2. Même s'il avait été recevable, l'appel aurait été infondé, pour les motifs qui suivent :

2.1

2.1.1 La Cour examine d'office la recevabilité des faits et moyens de preuve nouveaux en appel (Reetz/Hilber, Kommentar zur Schweizerischen Zivilprozessordnung, 3ème éd. 2016, n. 26 ad art. 317 CPC).

A teneur de l'art. 317 al. 1 CPC, les faits et moyens de preuve nouveaux ne sont pris en considération en appel que s'ils sont invoqués ou produits sans retard (let. a) et s'ils ne pouvaient pas être invoqués ou produits devant la première instance bien que la partie qui s'en prévaut ait fait preuve de diligence (let. b).
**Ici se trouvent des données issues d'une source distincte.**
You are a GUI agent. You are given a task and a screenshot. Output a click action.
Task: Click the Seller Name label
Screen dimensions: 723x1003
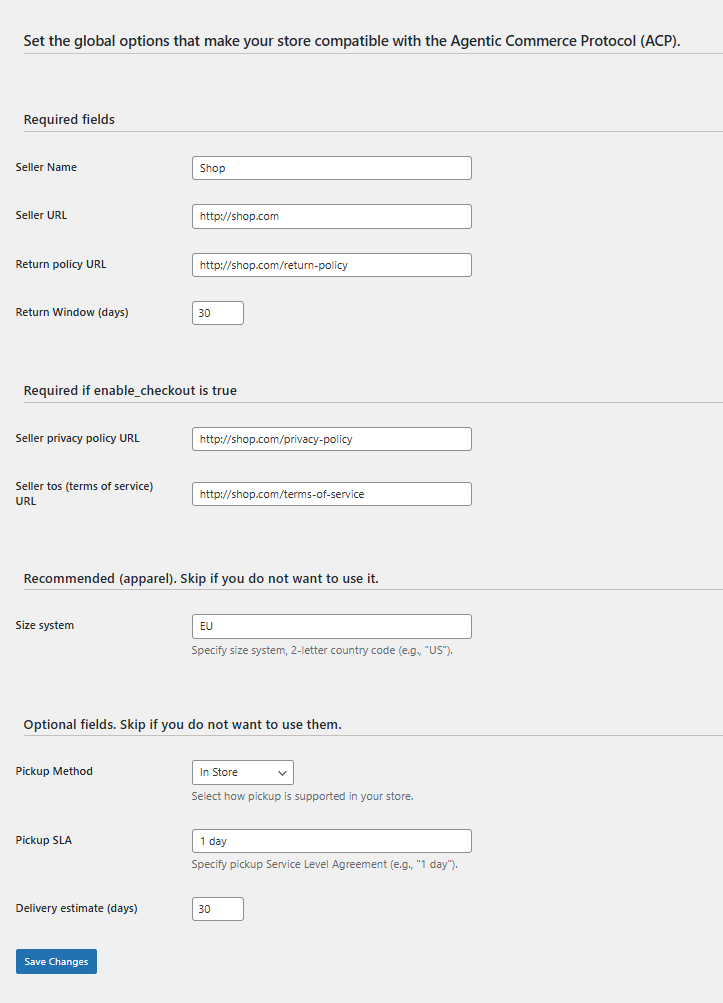coord(46,167)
2.1.2 En l'espèce, les courriers des 14 et 17 juillet 2020, ainsi que la déclaration du 16 juillet 2020, ont été établis avant que le jugement entrepris ne soit rendu et l'appelante n'explicite pas pour quelles raisons elle aurait été empêchée de les produire en première instance. Par conséquent, ces pièces, ainsi que les allégués de fait qui s'y rapportent sont irrecevables et ne seront pas pris en considération.

Les autres titres nouvellement produits sont recevables, sans préjudice de leur pertinence.

2.2

2.2.1 L'art. 398 al. 2 CO prévoit que le mandataire est responsable envers le mandant de la bonne et fidèle obligation du mandat. Cette disposition impose au mandataire une obligation de diligence et de fidélité.

L'obligation principale du mandataire consiste à mettre en œuvre une diligence raisonnable pour atteindre le but voulu par les parties et à livrer le résultat obtenu (Werro, in Code des obligations I, Commentaire romand, 3ème éd. 2021, art. 398 CO, n. 12 et ss). C'est au créancier qu'il incombe de prouver quelles mesures s'imposaient au débiteur dans les circonstances de l'espèce et le fait que celui-ci ait omis de les prendre (Werro, Le mandat et ses effets, p. 305, n. 908; dans le même sens : arrêt du Tribunal fédéral 4A_350/2019 du 9 janvier 2020 consid. 3.1 et les arrêts cités).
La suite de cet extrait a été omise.